After about two weeks, we finally met in person. Walked our
dogs at the park and grabbed a coffee. I didn't think the
meeting was great but I definitely expected to hear from
him again. Nope. After a couple of weeks, I sent him
an IM to show interest in friendship. He never replied.
I've never contacted a ghost since. When do they
become a ghost? I'd say after a week, definitely.
I must agree with surfergirl. A few times I have emailed a guy who had evidently "ghosted" a few weeks earlier. This would be someone who had replied to my first email but not to my second. When I do this (giving him a second chance), he often replies enthusiastically. I think some men are just lacking in self-confidence and some are busy. (I'm talking about men over 45--I can't speak about the younger ones!)
Also, my co-worker said just today, "Men's time is different than women's time," meaning that they perceive time differently...or the need to contact the woman within a certain amount of time. (They need to be trained.)
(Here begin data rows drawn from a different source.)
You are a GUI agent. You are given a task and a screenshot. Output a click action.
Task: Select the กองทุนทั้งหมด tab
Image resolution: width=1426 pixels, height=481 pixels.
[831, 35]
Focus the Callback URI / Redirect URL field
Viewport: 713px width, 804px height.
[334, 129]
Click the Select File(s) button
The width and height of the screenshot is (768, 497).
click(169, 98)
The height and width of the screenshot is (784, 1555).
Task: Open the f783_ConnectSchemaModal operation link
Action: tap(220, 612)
Let's face it, some of us are just really busy. There are weeks when I don't even return good friends' emails, let alone some stranger on the internet. I actually prefer a little bit of time in between emails because I don't like getting too cozy via email anyway. I want to keep it as impersonal as I can in email and on the phone before we meet. I just don't want to invest too much until I get a feel for the person (which I can't do via email). Whenever I break that rule, I always regret it.
For me, I often go days without responding to a guy online. I'm pretty inconsistent in that regard. Now there have been one or two that I spent way too much time emailing back and forth daily that I ended up regretting giving that much time to upfront.
If they ghost after a few emails back and forth, I don't really care. If they ghost after one or two meetings, that always sucks but that's what dating is for really, which is why I prefer not to invest too much time in anyone prior to meeting them.